A plain-language compliance guide for organisations using or building AI
The EU AI Act is the world’s first comprehensive AI regulation. It applies to any business using or developing AI that operates in, sells to, or processes data from the EU — regardless of where you’re based. Non-compliance carries fines of up to €35 million or 7% of global annual turnover, whichever is higher.
You use AI tools in your work
→
You have obligations as a deployer
You build or sell AI products
→
You have obligations as a provider
Both roles carry legal weight. Your supplier’s compliance does not remove your own obligations.

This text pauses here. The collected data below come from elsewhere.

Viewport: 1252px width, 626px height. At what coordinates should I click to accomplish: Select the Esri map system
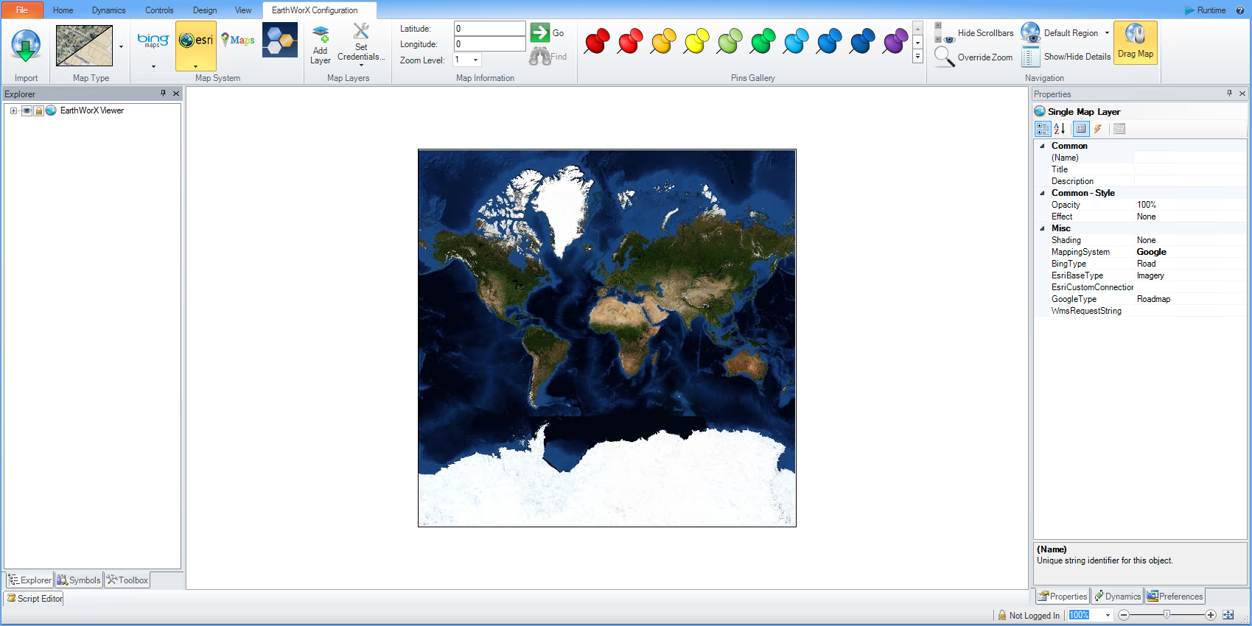pos(196,41)
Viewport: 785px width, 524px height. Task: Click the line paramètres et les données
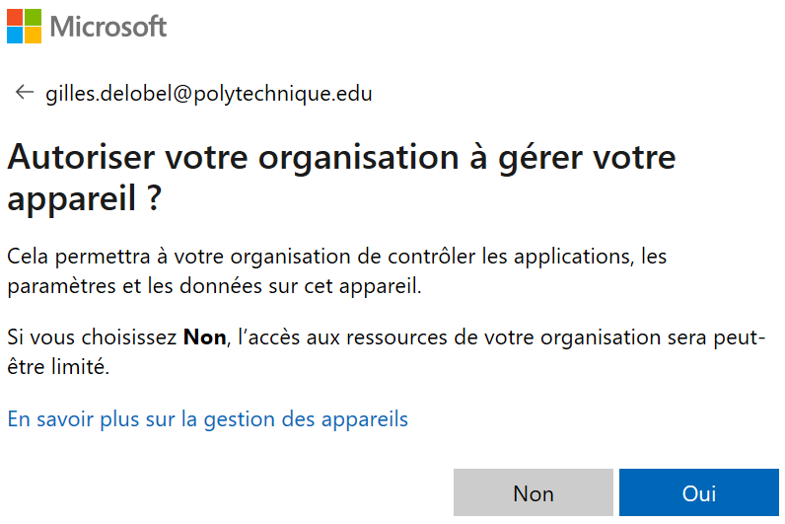tap(214, 286)
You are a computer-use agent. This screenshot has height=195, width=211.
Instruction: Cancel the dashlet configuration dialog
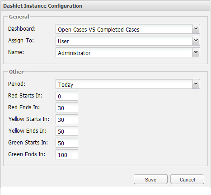point(187,179)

The Act classifies all AI into four risk tiers. Your obligations depend on where your tools sit.
Unacceptable Risk
These systems are prohibited outright. No business may use or deploy them. Includes: AI that manipulates people through subliminal techniques, exploits vulnerabilities in age or disability, performs social scoring, or enables real-time mass biometric surveillance in public spaces. If a vendor is offering any of these capabilities, do not use them.
High Risk
Significant compliance obligations apply. Covers AI used in: hiring and recruitment, employee performance monitoring, education access decisions, credit and insurance assessments, emergency service triage, law enforcement, and border control. Providers must implement risk management systems, data governance, technical documentation, human oversight mechanisms, and automatic logging. Deployers must follow provider instructions, keep usage records, and monitor for issues. Obligations apply from August 2026.
Limited Risk
Applies now. If your business uses a chatbot, AI-generated summaries, synthetic voices, or any AI-generated content presented to customers or employees — you must clearly disclose that AI is involved. This is not optional and does not require the system to be high-risk. Check your website, customer comms, and any AI-assisted tools that produce outputs visible to others.
Minimal Risk
Spam filters, basic recommendation engines, AI features in standard software. No specific obligations under the Act at present — though this category is narrowing as AI capabilities expand. Still worth logging these tools as part of your internal audit.
Most businesses operate in High or Limited Risk territory. If your AI touches recruitment, performance management, customer decisions, or automated communications — assume obligations apply. When in doubt, classify up.
Where to start — your three-part compliance foundation
Pillar 1
Identify every AI tool your business uses or builds — including third-party software with AI features, not just tools purchased specifically as AI. Map each one to the four risk tiers. Document your reasoning in writing. Regulators expect evidence that you assessed your systems even if you conclude they are low risk. This audit is your starting point for everything else.
List every tool in your tech stack. For each one, ask: does this make or inform a decision about a person? If yes, it is probably High Risk.
Pillar 2
For high-risk systems: implement human oversight, maintain usage logs, run data quality checks, and ensure technical documentation exists. For limited-risk systems: add clear AI disclosure notices to every relevant user touchpoint. For most SMEs, human oversight means a named person who reviews AI outputs before they affect a customer or employee decision — it does not require a dedicated compliance team.
Pillar 3
Compliance is lifecycle-based — not a one-time task. Build a process to track changes to AI tools you use, monitor outputs for errors or bias, and escalate serious incidents. A serious incident under the Act includes any AI output that causes harm to health, safety, or fundamental rights, or results in significant property damage. You need a process to log and report these to the relevant authority without undue delay.
Using a general-purpose AI model or building on top of one? Foundation model providers (e.g. large language model developers) carry their own obligations under the Act. But if you’re deploying one in a professional context — building a product on top of it, or using it in workflows that touch regulated use cases — you still carry your own risk exposure as a deployer. Assess it independently.